I have a basic 'for' loop that shows the number of active customers each year. I can print the output, but I want the output to be a single table/dataframe (with 2 columns: year and # customers, each iteration of the loop creates 1 row in the table)
for yr in range(2018, 2023):
print (yr, df.filter(year(col('first_sale')) <= yr).count())
CodePudding user response:
was able to solve by creating a blank dataframe with desired schema outside the loop and using union, but still curious if there's a shorter solution?
from pyspark.sql.types import StructType,StructField, StringType, IntegerType
schema = StructType([StructField("year", IntegerType(), True), StructField("customer_count", IntegerType(), True)])
df2 = spark.createDataFrame([],schema=schema)
for yr in range(2018, 2023):
c1 = yr
c2 = df.filter((year(col('first_sale')) <= yr)).count()
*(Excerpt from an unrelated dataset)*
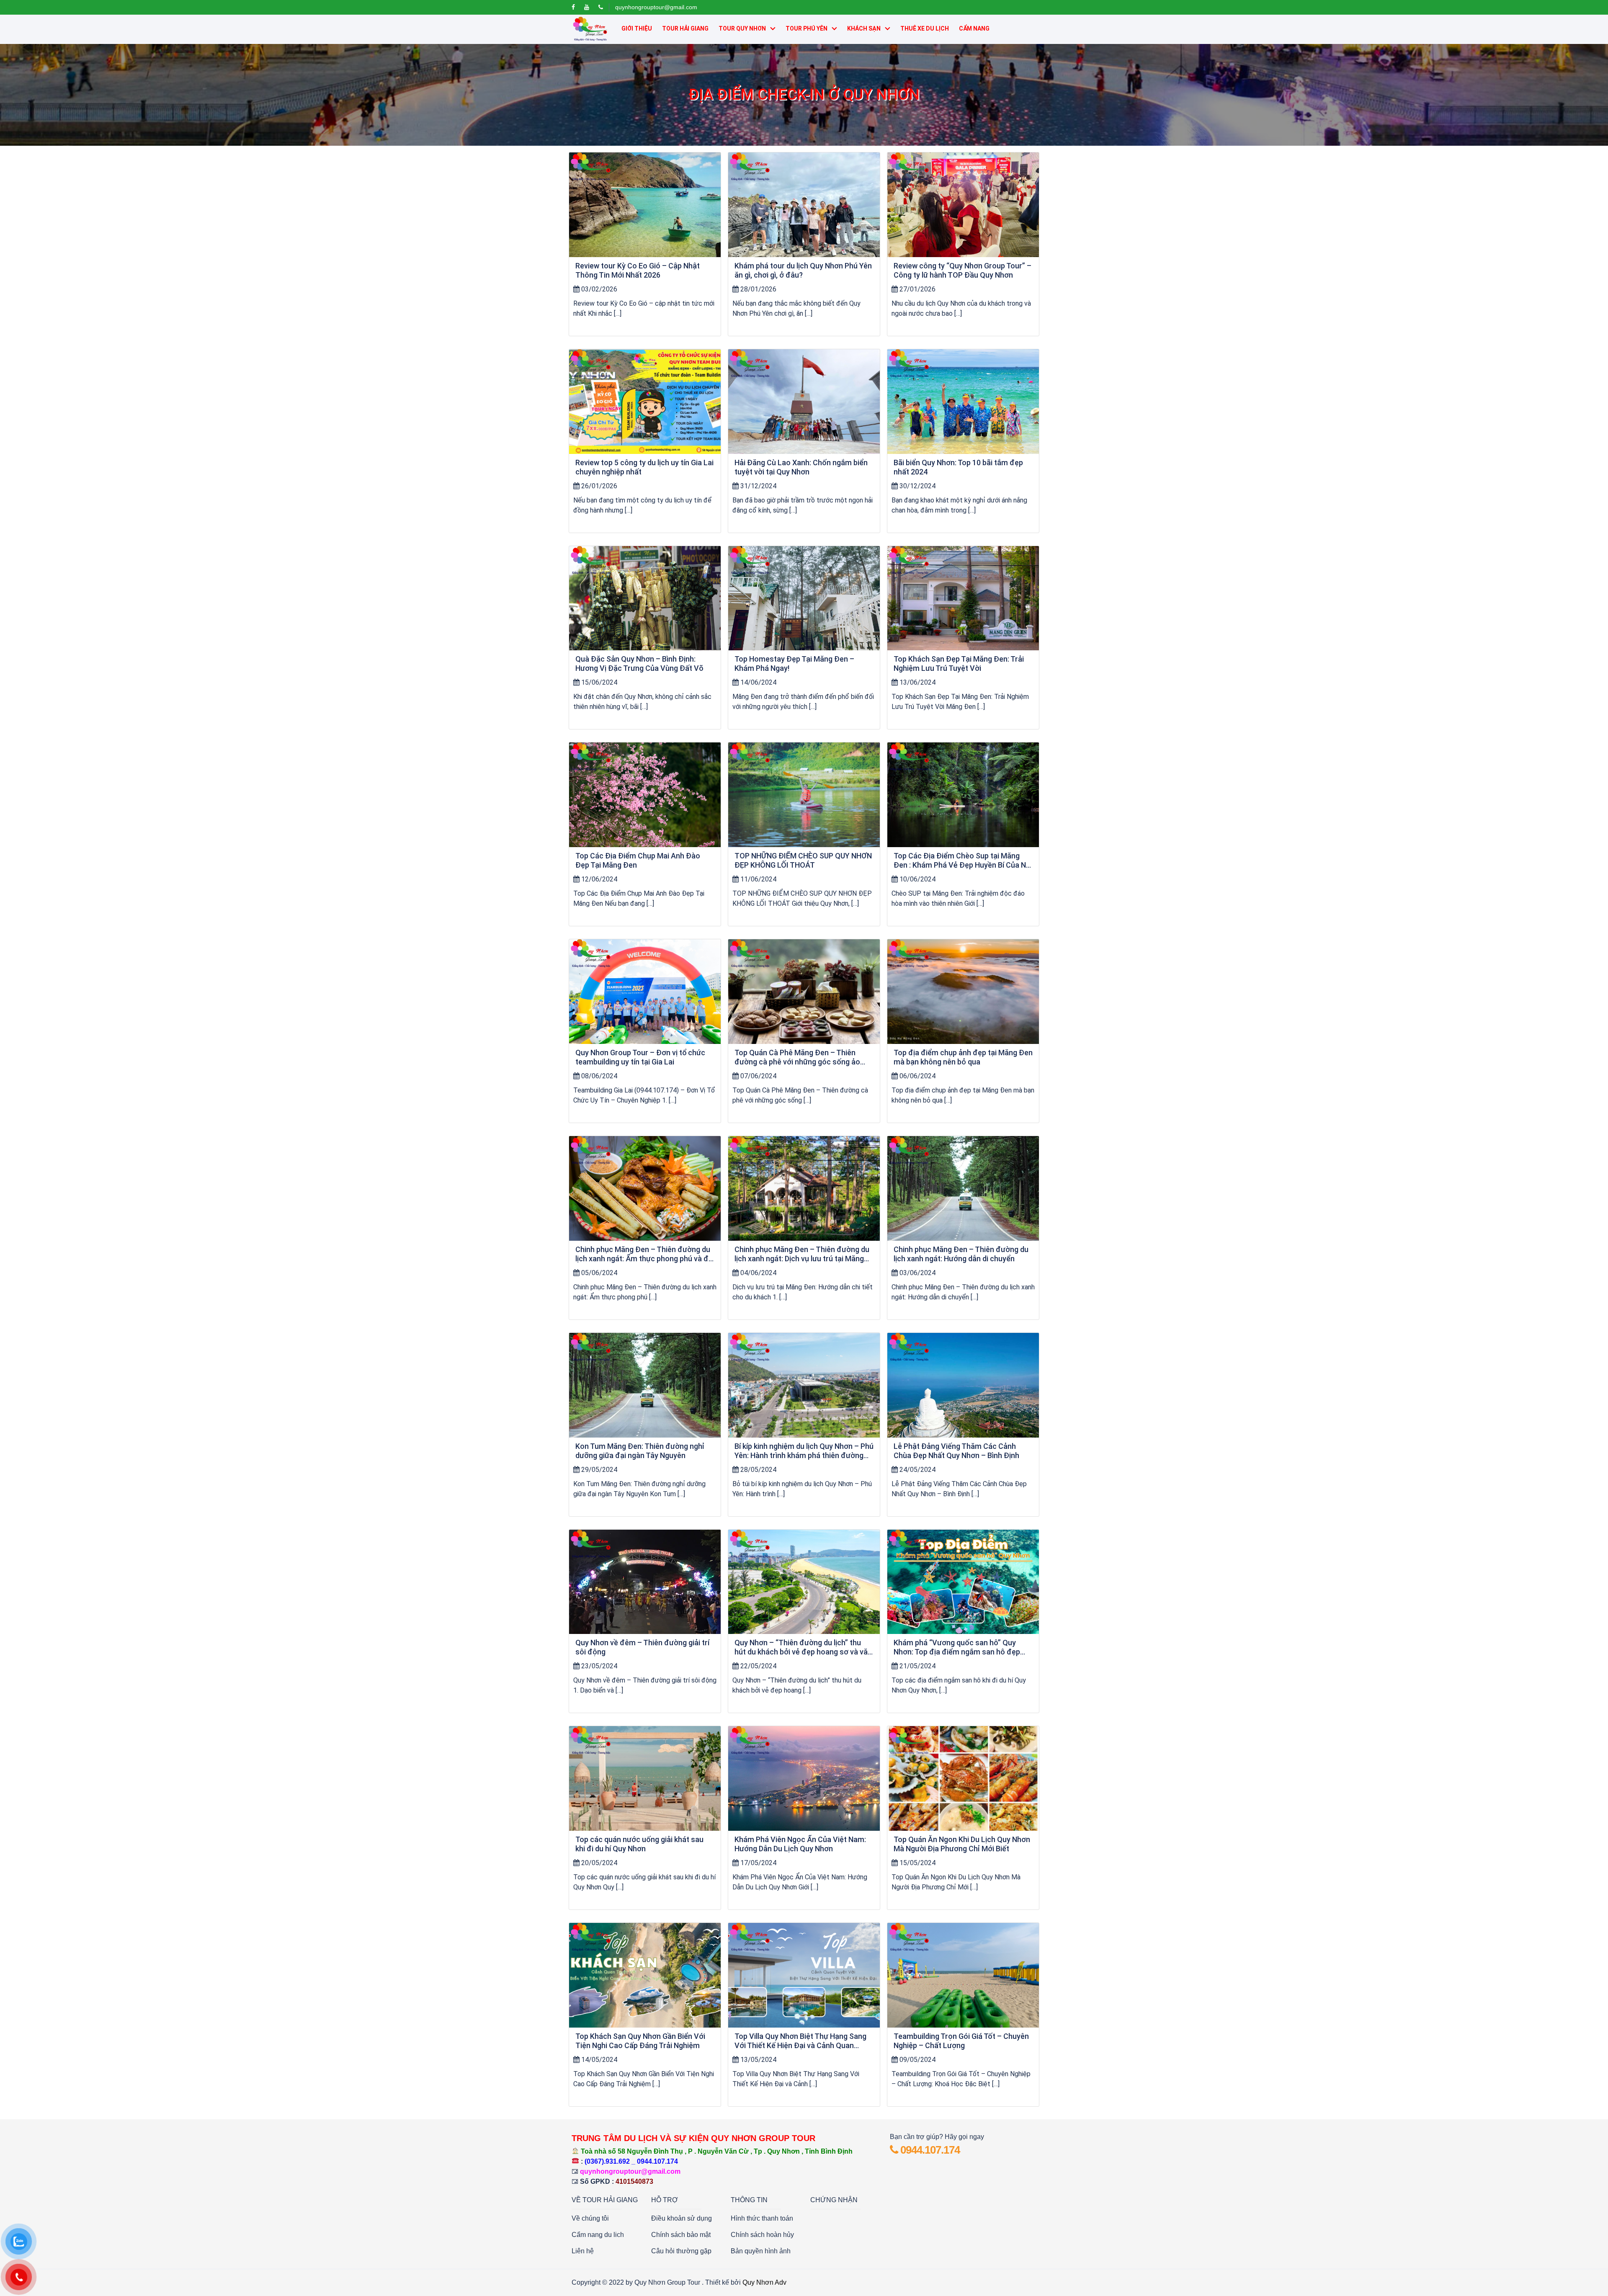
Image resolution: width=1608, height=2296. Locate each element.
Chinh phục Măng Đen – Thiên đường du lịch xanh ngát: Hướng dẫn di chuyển (961, 1254)
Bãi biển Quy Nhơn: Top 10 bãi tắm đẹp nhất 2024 (958, 467)
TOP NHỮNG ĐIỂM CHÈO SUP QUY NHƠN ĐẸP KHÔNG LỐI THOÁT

newRow= spark.createDataFrame([(c1,c2)], schema)
df2 = df2.union(newRow)
display(df2)
CodePudding user response:
I don't have your data, so I can't test if this works, but how about something like this:
year_col = year(col('first_sale')).alias('year')
grp = df.groupby(year_col).count().toPandas().sort_values('year').reset_index(drop=True)
grp['cumsum'] = grp['count'].cumsum()
The view grp[['year', 'cumsum']]
should be the same as your for-loop.